# Other photography websites...



## paul13walnut5 (Aug 14, 2012)

Life after flickr?

Recently flickr seems to be really stale, a lot of my groups are very very quiet and a lot of once familiar users haven't uploaded in months.

Has anybody else noticed that? Where have they all went? I liked the groups feature and tagging etc in flickr, but didn't like the clumsy interaction. The group here is much more vibrant, knowlegable yet discussions more viceral, opinionated, less 'chummy' (a good thing in a way, everything on flickr was 'great' 'super' etc 

Thoughts? My pro membership lapses soon and I'm really not of a mind to renew.


----------



## mws (Aug 14, 2012)

500px.com isn't too bad, not as much variety as flickr though. 

I think it's mostly due to Yahoo just letting it languish, and not doing much to keep it fresh. Plus I think a lot has moved to facebook, etc. Hopefully with the new CEO at yahoo, they can maybe breath a little life back into flickr.


----------



## preppyak (Aug 14, 2012)

mws said:


> 500px.com isn't too bad, not as much variety as flickr though.


Yeah, it's great for seeing other's work, but, not so much for discussion.
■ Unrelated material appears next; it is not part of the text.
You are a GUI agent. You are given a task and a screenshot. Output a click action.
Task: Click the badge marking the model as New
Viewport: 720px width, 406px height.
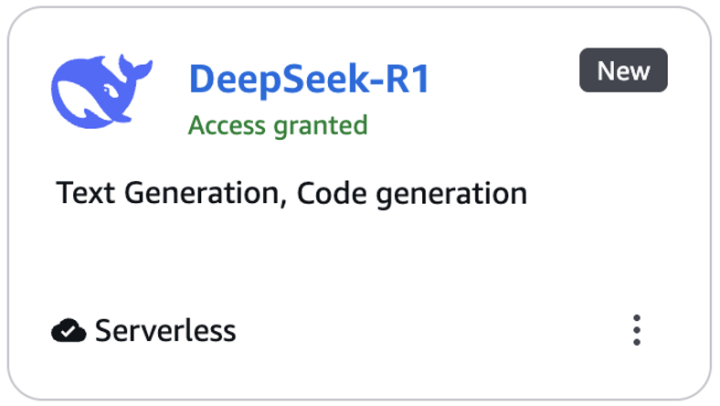pos(623,71)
Still a cool site, but I agree that its not gonna replace that aspect of Flickr


----------



## Sunnystate (Aug 14, 2012)

It's the sign of the time... people realized that the market after Flickr is still the same, odds of making money same, same people in the game, and hoopla on sites as Flickr don't really mean anything but hoopla, and in order to make some money you have to go and shoot weddings or pets or children in the neighborhood, not exactly glamorous photography work, so they are loosing interest.
I think this is the reason why Canon is in trouble, lack of understanding that 80% of 5D II buyers were amateurs living mirage of "FAME" on internet sites like Flickr, shelling thousands of dollars for semi pro cameras and lenses.
Well the dust is finally settling down after the digital explosion, now we will see whats next.


----------



## Mt Spokane Photography (Aug 14, 2012)

Sunnystate said:


> It's the sign of the time... people realized that the market after Flickr is still the same, odds of making money same, same people in the game, and hoopla on sites as Flickr don't really mean anything but hoopla, and in order to make some money you have to go and shoot weddings or pets or children in the neighborhood, not exactly glamorous photography work, so they are loosing interest.
> I think this is the reason why Canon is in trouble, lack of understanding that 80% of 5D II buyers were amateurs living mirage of "FAME" on internet sites like Flickr, shelling thousands of dollars for semi pro cameras and lenses.
> Well the dust is finally settling down after the digital explosion, now we will see whats next.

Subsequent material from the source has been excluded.